DIFFERENTIAL ESTROGEN SUBSTRATE SPECIFICITIES FOR TRANSIENTLY EXPRESSED HUMAN PLACENTAL 17-BETA-HYDROXYSTEROID DEHYDROGENASE AND AN ENDOGENOUS ENZYME EXPRESSED IN CULTURED COS-M6 CELLS

The metabolism of estrogens catalyzed by human placental 17beta-hydroxysteroid dehydrogenase (17HSD) transiently expressed in COS-m6 cells was studied, and the properties of the enzyme were compared with those of an endogenous hydroxysteroid dehydrogenase (HSD) expressed in the cells.
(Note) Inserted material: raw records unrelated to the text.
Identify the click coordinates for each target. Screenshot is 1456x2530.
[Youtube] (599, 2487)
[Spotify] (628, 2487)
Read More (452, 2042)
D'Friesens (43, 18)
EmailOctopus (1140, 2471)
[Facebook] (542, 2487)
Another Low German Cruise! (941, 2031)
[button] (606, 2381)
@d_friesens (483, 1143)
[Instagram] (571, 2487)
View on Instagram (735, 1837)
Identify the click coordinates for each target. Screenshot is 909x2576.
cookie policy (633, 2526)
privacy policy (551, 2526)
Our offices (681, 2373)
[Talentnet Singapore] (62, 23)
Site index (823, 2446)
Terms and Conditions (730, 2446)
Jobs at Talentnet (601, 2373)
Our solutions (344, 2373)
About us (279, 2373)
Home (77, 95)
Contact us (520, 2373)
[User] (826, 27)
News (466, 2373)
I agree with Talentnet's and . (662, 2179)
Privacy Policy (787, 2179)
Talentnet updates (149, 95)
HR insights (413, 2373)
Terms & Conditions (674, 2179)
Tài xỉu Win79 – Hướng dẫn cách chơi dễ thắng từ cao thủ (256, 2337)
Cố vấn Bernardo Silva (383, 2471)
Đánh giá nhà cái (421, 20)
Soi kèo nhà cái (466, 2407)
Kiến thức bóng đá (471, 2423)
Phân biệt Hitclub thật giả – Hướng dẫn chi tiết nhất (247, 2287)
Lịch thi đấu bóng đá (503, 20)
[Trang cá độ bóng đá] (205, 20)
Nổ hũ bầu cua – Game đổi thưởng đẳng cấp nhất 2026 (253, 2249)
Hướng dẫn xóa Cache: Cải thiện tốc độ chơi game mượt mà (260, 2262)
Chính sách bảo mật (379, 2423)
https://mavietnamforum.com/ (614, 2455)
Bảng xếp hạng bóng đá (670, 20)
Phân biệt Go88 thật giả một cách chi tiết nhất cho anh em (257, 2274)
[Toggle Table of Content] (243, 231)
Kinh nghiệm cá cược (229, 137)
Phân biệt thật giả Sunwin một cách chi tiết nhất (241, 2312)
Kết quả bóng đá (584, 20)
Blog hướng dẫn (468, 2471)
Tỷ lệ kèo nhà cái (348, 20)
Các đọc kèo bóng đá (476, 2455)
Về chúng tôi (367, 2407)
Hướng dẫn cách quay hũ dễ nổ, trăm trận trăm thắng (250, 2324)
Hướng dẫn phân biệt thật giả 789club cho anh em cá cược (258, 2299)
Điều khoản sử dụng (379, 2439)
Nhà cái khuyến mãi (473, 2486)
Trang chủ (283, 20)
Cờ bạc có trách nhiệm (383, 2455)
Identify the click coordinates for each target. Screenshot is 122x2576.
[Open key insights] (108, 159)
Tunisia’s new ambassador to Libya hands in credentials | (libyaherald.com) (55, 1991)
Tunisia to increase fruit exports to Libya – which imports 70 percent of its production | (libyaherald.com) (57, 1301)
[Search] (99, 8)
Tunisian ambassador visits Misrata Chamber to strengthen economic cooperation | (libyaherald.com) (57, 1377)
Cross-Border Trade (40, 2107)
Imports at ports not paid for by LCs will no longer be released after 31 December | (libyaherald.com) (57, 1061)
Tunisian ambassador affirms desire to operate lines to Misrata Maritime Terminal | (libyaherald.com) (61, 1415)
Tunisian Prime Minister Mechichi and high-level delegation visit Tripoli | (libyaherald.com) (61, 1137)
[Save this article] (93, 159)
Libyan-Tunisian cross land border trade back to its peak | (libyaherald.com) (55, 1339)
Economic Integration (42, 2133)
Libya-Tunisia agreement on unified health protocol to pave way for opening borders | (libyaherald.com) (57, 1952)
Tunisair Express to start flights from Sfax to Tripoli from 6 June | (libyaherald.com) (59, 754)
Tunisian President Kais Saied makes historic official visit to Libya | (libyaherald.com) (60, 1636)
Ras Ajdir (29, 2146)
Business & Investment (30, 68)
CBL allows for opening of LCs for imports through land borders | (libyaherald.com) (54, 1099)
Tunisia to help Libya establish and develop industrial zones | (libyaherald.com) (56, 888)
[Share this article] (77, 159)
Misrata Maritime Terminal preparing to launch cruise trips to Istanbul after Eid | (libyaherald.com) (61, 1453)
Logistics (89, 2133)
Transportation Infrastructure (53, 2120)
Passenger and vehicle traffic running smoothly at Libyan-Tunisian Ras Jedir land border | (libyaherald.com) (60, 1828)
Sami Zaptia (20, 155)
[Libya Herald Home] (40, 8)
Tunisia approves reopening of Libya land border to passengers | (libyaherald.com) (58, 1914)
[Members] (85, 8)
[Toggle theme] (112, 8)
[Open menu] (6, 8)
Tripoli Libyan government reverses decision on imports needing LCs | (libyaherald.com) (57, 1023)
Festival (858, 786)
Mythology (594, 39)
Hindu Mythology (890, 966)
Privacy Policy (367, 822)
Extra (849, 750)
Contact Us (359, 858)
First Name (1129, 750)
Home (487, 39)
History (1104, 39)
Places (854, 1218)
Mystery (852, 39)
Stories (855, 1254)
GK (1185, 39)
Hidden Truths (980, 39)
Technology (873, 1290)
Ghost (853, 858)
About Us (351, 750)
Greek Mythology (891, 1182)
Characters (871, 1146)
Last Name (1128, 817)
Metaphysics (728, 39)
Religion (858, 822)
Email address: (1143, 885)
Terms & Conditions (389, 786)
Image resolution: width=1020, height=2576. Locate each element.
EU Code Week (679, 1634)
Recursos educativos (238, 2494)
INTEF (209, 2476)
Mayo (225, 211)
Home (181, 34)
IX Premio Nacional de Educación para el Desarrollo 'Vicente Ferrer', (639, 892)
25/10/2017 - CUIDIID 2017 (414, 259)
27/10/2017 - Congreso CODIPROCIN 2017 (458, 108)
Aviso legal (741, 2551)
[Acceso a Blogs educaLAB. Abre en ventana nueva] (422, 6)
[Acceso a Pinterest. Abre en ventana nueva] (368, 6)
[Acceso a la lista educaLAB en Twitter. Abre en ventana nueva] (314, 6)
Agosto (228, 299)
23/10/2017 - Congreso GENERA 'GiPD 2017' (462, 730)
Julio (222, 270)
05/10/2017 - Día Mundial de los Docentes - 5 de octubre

In cultured cells, the endogenous HSD had almost exclusively oxidative activity, converting estradiol to estrone (oxidative and reductive activity, 0.84 +/- 0.164 and 0.034 +/- 0.01 nmol/mg protein . h, respectively). This was, nevertheless, opposed to the activity of the transiently expressed human placental 17HSD, as a high reductive activity (0.86 +/- 0.30 nmol/mg protein . h) appeared in the cells after transfection, whereas oxidative activity was not significantly induced. In the different transfections, the reductive activity was induced 13- to 34-fold, and the oxidative activity in the 17HSD-transfected cells was 65-162% of that in the mock-transfected cells. Thus, in cultured cells, these two enzymes preferentially catalyze opposite reactions. When the metabolism of the estrogens was followed up to 20 h, the two enzymes were found to regulate the proportion of estrone to estradiol in the culture medium. The different properties found for the enzymes show that the endogenous HSD expressed in the COS-m6 cells is an additional member of the family of 17HSD enzymes. It is suggested that different 17HSD enzymes exist, with differential estrogen substrate specificities in cultured cells. Thus, in addition to cofactor and substrate availability, the biological activity of estrogens in different cell types may be regulated by the expression of different forms of 17HSD enzymes, resulting in the dominance of either estradiol or estrone production.